Gideon Levy & Alex Levac
(photos), Haaretz, 7/3/2025
Traduit par Fausto Giudice, Tlaxcala
Alors qu’il se trouvait par hasard près d’un jardin d’enfants géré par Save the Children dans le village de Sebastia, en Cisjordanie, Ahmad Jazar, 15 ans, a été abattu par un soldat israélien. « Depuis le début de la guerre à Gaza », déclare le chef du conseil local, « il n’y a rien de plus facile pour les Israéliens que de tirer sur les Palestiniens ».
Rashid et Wafa Jazar, avec un poster de
leur fils Ahmad, chez eux cette semaine dans le village de Sebastia
Une photo déchirante d’Ahmad
Jazar, prise la veille de son assassinat. La main de sa mère est posée sur son
épaule, comme si elle s’apprêtait à le serrer dans ses bras ; tous deux
sourient légèrement en regardant l’appareil photo. La photo a été prise par
Mira, la sœur aînée d’Ahmad, étudiante en décoration d’intérieur âgée de 19
ans, à Naplouse, alors qu’Ahmad rendait visite à sa mère. Ahmad avait demandé à
sa sœur de les prendre en photo. Personne n’imaginait que ce serait sa
dernière.
Le lendemain, 19 janvier, Ahmad a
été abattu par un soldat des forces de défense israéliennes à une distance de
quelques dizaines de mètres, dans sa ville natale de Sebastia, dans le nord de
la Cisjordanie. Il se tenait alors près de l’entrée d’un jardin d’enfants géré
par l’organisation internationale Save the Children. Des images d’enfants
joyeux, naïfs et colorés, ornent la clôture en pierre qui entoure le bâtiment.
À côté, Ahmad, un jeune homme de 15 ans issu d’une famille pauvre, s’est
effondré sur le sol, en sang, et est mort.
Trois jours plus tard, Mira a
fait imprimer la photo, y a ajouté un cœur blanc et l’a placée sous le grand
poster de son frère, dans le cadre d’un coin commémoratif improvisé dans le
salon.
À Sebastia, près de Naplouse, les
colons ont fondé une véritable terre de colonisation. C’est dans la vieille
gare abandonnée de l’époque ottomane, près du village, que les membres de l’organisation
Gush Emunim ont convergé durant l’été 1969 - accompagnés de trois futurs
premiers ministres : Menachem Begin, Ariel Sharon et Ehud Olmert - et s’en sonr
emparés.
L’accord conclu la même année,
parfois appelé « compromis de Sebastia » (qui n’était pas du tout un
compromis), a laissé les colons sur place même après qu’ils étaient censés
évacuer, ce qui a été le signe avant-coureur d’une entreprise de colonisation
tentaculaire dans tout le Shomron, alias la Samarie. Cinquante-six ans plus
tard, les FDI y tuent des enfants, dans la partie nord de la Cisjordanie.
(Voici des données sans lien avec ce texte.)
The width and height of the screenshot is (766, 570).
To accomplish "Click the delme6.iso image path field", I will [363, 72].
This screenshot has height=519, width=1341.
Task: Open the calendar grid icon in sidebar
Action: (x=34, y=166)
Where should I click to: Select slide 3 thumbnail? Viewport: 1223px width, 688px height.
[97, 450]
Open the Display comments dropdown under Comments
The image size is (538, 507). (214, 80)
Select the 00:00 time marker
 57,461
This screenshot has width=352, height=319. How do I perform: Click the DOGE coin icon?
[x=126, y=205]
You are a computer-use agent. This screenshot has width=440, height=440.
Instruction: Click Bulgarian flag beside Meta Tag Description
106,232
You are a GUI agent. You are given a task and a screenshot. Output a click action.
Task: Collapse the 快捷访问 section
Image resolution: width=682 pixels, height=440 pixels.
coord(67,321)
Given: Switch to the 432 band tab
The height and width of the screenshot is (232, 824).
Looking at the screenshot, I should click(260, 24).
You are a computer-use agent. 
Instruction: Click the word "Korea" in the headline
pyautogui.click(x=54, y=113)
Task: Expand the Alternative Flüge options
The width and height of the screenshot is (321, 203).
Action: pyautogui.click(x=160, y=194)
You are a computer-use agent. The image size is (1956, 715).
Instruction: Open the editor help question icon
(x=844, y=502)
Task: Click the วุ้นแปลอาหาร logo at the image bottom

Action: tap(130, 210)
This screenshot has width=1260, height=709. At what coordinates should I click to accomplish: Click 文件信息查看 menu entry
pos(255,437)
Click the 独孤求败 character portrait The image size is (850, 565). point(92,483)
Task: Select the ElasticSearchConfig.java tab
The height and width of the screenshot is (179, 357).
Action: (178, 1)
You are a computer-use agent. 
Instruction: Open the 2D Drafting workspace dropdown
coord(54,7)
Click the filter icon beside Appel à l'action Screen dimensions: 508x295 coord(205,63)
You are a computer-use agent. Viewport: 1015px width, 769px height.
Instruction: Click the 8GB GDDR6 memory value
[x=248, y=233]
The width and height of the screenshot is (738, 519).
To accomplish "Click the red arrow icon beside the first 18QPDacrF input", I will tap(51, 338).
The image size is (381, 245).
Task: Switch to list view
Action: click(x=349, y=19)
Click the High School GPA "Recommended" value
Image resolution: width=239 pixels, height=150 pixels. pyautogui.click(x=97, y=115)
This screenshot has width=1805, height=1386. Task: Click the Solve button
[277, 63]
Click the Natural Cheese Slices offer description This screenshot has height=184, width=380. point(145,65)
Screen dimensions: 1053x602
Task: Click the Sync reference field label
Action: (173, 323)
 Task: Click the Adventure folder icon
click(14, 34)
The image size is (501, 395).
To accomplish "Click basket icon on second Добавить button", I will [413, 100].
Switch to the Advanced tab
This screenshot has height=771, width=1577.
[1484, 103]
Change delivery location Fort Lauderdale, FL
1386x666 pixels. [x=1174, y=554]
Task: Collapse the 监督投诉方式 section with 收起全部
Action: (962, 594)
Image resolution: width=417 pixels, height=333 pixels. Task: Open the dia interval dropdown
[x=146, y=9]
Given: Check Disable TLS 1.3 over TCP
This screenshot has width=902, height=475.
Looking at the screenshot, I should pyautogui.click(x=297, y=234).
Sebastia est le site de la ville
biblique de Shomron, dont les ruines se trouvent à la périphérie du village
palestinien ; l’accès à cette zone est interdit à ses habitants depuis juillet
dernier. Pendant ce temps, à environ sept kilomètres de là, se profile la
colonie de Shavei Shomron.
Lorsque nous nous sommes rendus
dans la région cette semaine, toutes les voitures palestiniennes circulant sur
la route étaient bloquées par un véhicule militaire blindé garé en diagonale,
afin d’ouvrir la voie à deux véhicules de colons se dirigeant vers le nord, en
direction de la colonie de Homesh. Il est évident qu’ici, ce sont les seigneurs
de la terre qui sont en place.
Dans son bureau, le chef du
conseil du village de Sebastia, Mahmoud Azzam, nous montre des vidéos de colons
attaquant son village. Il ne se passe pas un jour sans que ces maraudeurs n’attaquent
ou que l’armée ne fasse une incursion, dit-il. « Depuis le début de la
guerre à Gaza », ajoute-t-il, « il n’y a rien de plus facile pour les
Israéliens que de tirer sur les Palestiniens. Depuis le 7 octobre, ils ont
également commencé à mettre la main sur nos terres ».
Sebastia est un village coloré
qui, dans un autre univers, serait un site touristique prospère - une
combinaison d’anciennes structures en pierre et d’attractions historiques plus
récentes. Les résidents locaux gèrent deux maisons d’hôtes bien tenues, mais
les touristes et les pèlerins n’ont pas vraiment afflué depuis un an et demi.